И так получилось, что главная книга, не дававшаяся автору при жизни, украденная смертью, была, оказывается, дописана любовью — и осталось только вернуть ее тому, для кого она писалась. Читателем ее может стать каждый (недвусмысленное указание на этот счет есть в дневниках).
Почему дневники, а не романы? Не выставка картин?
Потому что главное — здесь, здесь санкция, все остальное потом — и на фоне главного оно представляется второстепенным. Как составитель книги, я убежден, что это чтение — находка для будущих историков, праздник для парадоксалистов и аналитиков всех мастей, и хорошая встряска для всякого нормального и вдумчивого читателя.

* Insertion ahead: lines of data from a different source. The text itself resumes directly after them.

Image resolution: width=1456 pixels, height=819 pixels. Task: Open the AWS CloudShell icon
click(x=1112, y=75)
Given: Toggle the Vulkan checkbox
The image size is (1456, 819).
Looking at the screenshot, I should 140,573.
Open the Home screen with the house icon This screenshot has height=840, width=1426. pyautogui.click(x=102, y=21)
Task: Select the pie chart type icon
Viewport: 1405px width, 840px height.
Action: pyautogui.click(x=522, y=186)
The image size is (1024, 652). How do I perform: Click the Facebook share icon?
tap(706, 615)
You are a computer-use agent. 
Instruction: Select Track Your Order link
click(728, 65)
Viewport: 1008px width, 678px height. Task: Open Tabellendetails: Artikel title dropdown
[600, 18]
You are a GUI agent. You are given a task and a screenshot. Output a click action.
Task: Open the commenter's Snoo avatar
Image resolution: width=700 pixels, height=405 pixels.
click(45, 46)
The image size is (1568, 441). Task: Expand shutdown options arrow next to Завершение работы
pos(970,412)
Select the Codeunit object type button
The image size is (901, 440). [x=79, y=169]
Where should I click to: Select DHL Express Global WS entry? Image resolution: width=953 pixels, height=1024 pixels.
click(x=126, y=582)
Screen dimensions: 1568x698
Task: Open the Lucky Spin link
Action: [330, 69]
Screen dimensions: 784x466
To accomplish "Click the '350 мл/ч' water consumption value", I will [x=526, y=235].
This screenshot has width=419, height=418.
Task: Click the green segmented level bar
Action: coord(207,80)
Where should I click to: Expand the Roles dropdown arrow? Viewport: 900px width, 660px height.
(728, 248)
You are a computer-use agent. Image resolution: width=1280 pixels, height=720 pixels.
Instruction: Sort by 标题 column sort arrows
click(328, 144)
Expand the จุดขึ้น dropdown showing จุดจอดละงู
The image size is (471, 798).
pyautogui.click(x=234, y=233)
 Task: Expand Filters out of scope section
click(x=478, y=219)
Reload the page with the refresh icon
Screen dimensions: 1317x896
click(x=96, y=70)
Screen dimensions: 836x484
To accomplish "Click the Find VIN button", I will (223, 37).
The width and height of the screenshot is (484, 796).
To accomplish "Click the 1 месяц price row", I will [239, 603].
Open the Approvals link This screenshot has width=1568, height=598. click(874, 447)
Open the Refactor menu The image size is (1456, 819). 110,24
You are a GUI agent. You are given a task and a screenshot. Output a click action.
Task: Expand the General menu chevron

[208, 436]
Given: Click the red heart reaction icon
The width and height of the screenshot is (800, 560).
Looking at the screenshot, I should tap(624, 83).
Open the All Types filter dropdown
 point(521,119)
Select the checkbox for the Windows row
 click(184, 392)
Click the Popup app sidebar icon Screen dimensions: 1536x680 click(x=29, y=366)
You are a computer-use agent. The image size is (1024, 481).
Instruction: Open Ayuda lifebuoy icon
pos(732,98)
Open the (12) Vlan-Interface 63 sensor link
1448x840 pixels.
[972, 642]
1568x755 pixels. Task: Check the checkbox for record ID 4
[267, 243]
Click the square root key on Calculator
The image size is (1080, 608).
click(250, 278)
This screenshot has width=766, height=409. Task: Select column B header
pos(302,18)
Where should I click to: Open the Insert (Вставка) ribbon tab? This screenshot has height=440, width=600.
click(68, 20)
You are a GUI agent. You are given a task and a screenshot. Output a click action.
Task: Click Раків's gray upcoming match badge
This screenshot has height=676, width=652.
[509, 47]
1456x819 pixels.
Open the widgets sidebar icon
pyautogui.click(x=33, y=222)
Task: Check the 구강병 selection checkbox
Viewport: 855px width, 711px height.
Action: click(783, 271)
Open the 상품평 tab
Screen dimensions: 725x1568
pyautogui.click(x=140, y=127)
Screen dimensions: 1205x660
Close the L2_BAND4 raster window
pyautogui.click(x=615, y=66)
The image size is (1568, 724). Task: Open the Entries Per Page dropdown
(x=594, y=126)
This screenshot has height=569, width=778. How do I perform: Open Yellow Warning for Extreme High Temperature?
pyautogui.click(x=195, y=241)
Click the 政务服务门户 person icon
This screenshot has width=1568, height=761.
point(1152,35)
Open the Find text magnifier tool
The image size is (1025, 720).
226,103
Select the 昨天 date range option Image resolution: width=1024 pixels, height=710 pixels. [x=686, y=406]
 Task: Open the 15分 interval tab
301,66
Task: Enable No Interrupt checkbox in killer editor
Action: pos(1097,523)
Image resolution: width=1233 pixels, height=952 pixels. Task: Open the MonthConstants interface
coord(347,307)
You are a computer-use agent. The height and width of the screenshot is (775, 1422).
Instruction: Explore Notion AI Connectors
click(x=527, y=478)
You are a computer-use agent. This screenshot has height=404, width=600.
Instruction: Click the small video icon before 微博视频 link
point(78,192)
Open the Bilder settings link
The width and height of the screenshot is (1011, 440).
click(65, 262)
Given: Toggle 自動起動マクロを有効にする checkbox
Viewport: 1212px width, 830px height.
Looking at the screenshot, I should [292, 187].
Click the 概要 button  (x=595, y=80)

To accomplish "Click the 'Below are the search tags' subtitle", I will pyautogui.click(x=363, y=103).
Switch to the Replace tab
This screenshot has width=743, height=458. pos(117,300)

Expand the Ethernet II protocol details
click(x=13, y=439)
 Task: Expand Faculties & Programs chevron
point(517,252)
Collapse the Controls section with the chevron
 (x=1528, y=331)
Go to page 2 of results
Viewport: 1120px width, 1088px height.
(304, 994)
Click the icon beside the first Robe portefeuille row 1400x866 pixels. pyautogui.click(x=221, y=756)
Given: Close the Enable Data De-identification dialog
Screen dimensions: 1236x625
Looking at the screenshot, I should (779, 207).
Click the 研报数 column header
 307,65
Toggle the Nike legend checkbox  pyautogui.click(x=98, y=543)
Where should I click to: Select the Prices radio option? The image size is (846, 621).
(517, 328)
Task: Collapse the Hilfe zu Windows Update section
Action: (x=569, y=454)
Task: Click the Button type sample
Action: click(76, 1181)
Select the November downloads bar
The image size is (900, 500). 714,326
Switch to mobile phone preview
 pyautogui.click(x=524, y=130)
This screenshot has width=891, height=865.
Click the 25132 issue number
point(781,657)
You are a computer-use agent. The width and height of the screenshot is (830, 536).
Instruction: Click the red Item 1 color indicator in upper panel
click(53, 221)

Вообще, все обстоит несколько сложнее.
Будучи разнообразно одарен, образован, наделен амбициями и задатками достичь положения не ниже тогдашнего кумира Энди Уорхола (а может, и вообще, Нерона в смушковой шапке на Мавзолее), Сергей в разные периоды испытывал тяжелые сомнения в собственных способностях и разочарование в достигнутом. Действительно, его живопись походила на раскрашенную скульптуру или обездвиженный театр; на полях одного из его дневников вписана реплика жены: «Меня не интересует театр жизни, меня интересует написанная пьеса»; друзья-писатели не принимали его за «своего», романы его не получили признания в «перестройку» и печатались в отрывках малотиражными элитарными журналами; интеллектуальные построения не сложились в систему или доктрину и заполняли страницы дневников на правах разрозненных эссе; журналисты летели на него, как мухи, но уже вскоре от журналистики его воротило; реально существовавший миф южнорусской «киевской школы» и почти эзотерического учения Ёмасалы («наш миф», как гордо говорили его адепты), придясь не ко времени и месту, к началу 90-х рассосался, как настроение (словечко из культурологии Шерстюка), а деньги на жизнь приходилось теперь зарабатывать за океаном, приспосабливаясь к уровню запросов и эстетическим критериям заказчиков и покупателей. Было отчего впадать в отчаяние. Не говоря о том, что рухнула советская империя, чему он по неразумию своему не противился, не сразу разобравшись в собственных классовых интересах (привилегированной советской фронды) и идейных пристрастиях, предпочтениях, вкусах.